What Do You Value?
Psalm 119:72 says,
The law of Your mouth is better to me than thousands of coins of gold and silver.
We understand "the law of Your mouth" to be God's Word. And what the psalmist is saying is, "Lord, Your word is better to me than a pile of silver or a pile of gold."
Let's say you are offered a position at a particular company—offered a great job, great increase of pay, and maybe the housing in that area is less. It is your dream job! But you investigate things, and you find out there is not a good spirit-filled Bible teaching church in that town where the job is. But you can make a lot more money! Do you go? It depends on how much you value God's Word.
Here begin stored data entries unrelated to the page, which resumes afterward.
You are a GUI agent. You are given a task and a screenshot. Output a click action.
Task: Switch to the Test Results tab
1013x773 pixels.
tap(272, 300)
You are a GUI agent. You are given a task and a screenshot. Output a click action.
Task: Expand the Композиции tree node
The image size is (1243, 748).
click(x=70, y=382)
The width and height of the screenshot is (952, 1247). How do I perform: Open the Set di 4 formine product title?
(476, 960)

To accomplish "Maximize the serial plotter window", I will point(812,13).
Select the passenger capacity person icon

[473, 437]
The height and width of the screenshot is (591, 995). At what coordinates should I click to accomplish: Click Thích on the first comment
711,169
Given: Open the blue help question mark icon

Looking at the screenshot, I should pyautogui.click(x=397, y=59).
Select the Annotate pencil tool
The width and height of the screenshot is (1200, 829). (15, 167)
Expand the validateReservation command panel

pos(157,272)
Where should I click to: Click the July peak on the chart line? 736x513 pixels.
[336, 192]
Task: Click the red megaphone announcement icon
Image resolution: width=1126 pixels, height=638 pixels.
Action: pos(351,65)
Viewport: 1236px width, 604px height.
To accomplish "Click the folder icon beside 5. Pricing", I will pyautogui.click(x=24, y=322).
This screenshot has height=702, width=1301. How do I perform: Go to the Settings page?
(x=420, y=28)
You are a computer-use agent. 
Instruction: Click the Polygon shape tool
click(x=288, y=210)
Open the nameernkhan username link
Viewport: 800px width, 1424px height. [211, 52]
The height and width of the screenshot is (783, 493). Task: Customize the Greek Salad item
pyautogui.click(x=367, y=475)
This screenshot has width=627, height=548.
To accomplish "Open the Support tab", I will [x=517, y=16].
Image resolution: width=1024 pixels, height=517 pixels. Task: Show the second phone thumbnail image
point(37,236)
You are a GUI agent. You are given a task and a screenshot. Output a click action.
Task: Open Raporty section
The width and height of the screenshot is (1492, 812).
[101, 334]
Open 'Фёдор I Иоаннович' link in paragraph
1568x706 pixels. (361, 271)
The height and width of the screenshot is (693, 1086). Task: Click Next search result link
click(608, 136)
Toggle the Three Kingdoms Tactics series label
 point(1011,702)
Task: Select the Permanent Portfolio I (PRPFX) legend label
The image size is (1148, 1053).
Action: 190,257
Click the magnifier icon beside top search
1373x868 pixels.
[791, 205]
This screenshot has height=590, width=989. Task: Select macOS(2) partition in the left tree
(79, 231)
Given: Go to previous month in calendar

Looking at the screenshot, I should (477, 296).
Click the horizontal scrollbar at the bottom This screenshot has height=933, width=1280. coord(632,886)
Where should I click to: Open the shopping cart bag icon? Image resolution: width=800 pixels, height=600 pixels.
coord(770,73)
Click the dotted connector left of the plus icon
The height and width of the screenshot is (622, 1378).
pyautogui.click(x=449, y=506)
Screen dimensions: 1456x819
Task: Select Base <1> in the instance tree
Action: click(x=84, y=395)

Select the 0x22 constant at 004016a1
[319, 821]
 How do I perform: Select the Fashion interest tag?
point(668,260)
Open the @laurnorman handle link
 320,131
One gentleman who was very involved in my church came to me one day and announced that he was moving. I asked him, "Did you find a church there?" He replied, "No, no. There's not a good church in the town at all. But I'm going to be making a lot more money. We can get a bigger house. It's going to be great."
A year later his teenage daughter was pregnant, his boy was in juvenile hall, he and his wife were getting a divorce, and he was back on drugs. But, hey! He was making a lot more money.
In our society, it is so easy to make decisions based solely on money. And sadly, it is the ruin of many a family and relationship. Value first God's Word. Value it more than anything our world can give you.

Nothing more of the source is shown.